[Task goal] All of the entries must be reproduced exactly, with no images carried over.

[Input data]
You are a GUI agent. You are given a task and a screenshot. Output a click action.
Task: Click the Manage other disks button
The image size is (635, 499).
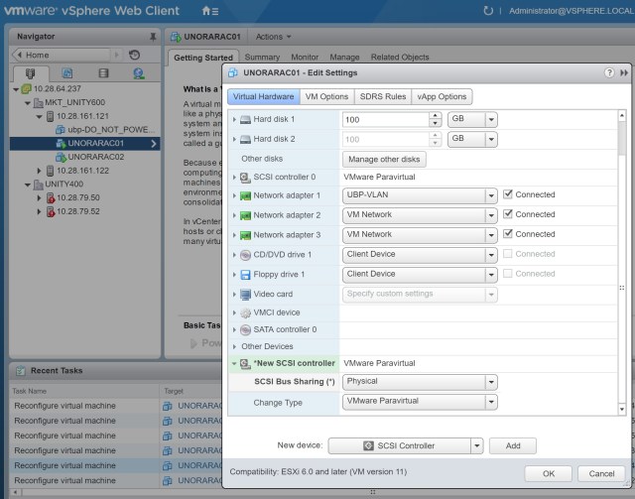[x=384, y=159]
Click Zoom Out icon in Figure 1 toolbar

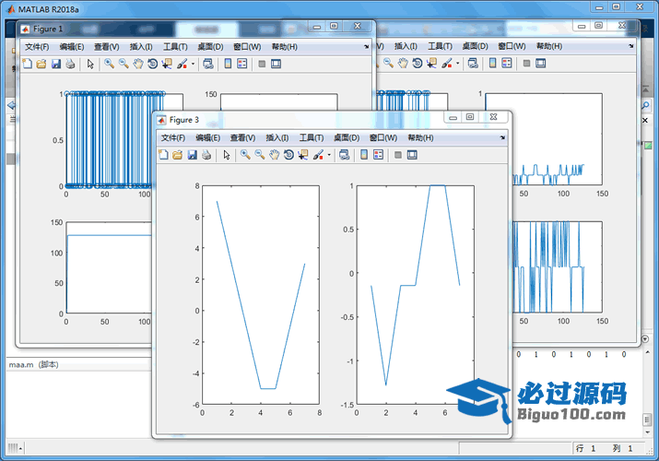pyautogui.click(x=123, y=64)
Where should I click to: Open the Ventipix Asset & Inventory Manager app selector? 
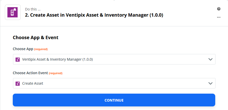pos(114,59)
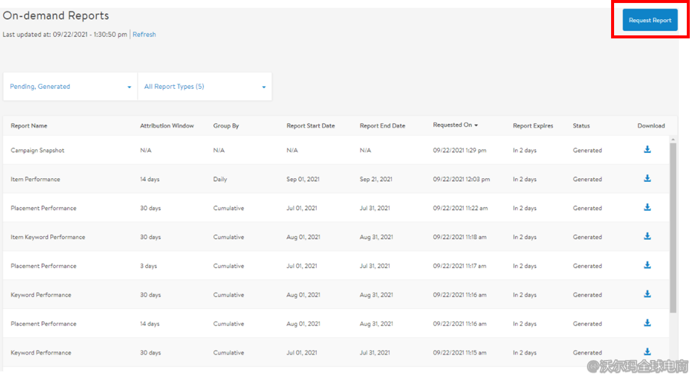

[The completed task]
You are a GUI agent. You are given a task and a screenshot. Output a click action.
Task: Click the Manage other disks button
The image size is (635, 499).
[x=384, y=159]
Click Zoom Out icon in Figure 1 toolbar

pyautogui.click(x=123, y=64)
Where should I click to: Open the Ventipix Asset & Inventory Manager app selector? 
pos(114,59)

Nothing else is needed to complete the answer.